The next morning it was still cloudy and we spent the day inside the basecampmanager's big tent solving riddles and exchanging stories. She told us that last week some climbers had seen a bear on the mountain at 2300m altitude. They were not completely sure, but it had happened a few times before, one time the bear was even inside a tent and another time one had fallen into a crevasse...

Just as we were preparing for another night on the fuel cans a patch of blue sky appeared and within an hour about 6 Cessna planes arrived. There was a long line of waiting climbers in Talkeetna and therefore there were enough spaces to take us all out. On the way we encountered a hailstorm but the flight was as enjoyable as on the way over.

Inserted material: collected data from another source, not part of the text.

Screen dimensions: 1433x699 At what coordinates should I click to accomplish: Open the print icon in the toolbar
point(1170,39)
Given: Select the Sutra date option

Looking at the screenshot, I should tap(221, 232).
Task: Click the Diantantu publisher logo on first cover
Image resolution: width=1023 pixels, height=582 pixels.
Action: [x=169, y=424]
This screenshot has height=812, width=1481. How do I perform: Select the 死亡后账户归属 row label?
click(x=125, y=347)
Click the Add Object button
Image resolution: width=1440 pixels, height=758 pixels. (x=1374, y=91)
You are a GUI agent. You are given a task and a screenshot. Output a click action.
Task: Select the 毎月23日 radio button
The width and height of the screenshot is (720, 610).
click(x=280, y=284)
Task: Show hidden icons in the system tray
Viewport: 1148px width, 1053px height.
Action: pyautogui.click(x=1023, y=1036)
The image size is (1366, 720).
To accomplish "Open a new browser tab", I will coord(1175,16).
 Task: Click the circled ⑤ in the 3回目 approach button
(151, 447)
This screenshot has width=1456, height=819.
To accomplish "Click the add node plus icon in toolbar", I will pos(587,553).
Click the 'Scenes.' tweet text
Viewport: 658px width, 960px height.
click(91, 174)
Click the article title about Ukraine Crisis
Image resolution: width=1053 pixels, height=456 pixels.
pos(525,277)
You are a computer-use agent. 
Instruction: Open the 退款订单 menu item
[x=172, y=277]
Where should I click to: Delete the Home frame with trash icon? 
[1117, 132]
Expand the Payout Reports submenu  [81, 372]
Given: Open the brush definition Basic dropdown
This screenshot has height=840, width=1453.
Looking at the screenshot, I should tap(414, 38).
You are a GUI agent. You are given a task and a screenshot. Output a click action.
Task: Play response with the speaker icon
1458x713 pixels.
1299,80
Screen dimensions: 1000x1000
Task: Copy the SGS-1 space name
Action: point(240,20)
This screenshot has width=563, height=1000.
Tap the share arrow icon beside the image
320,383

We decided to spend another night in Talkeetna with the other climbers we met; (Jose and I did talk to each other and actually had quite a good time, but our ways parted the next day.) First we went in to the laundry, not for our socks, but for ourselves! There were hot showers and you never appreciate such things until you are deprived from it for 3 weeks... The famous Roadhouse was not serving dinners yet so we went for a big McKinley pizza and then continued to the Fairview inn. This place is known for the mix of climbers and locals and we had a good time until late at night, drinking many pitchers of Canadian beer, while the Alaskan music was played live by a band called Yukon Rider.

That's it!!! The rest of the time I spent in Seward, where I walked up Mt Marathon (900m) which is actually a race every year (43 minutes is the record for the ascent and descent!); I went on a cruise and saw whales, orcas sea lions, sea otters and a 'tourist' glacier up close; I went to Homer and spent a few days in Anchorage hiking, mountain biking and relaxing. 

I have seen no bears, but did see two big moose, of which one up close, come see the video!

CU all soon and thanks again for the support!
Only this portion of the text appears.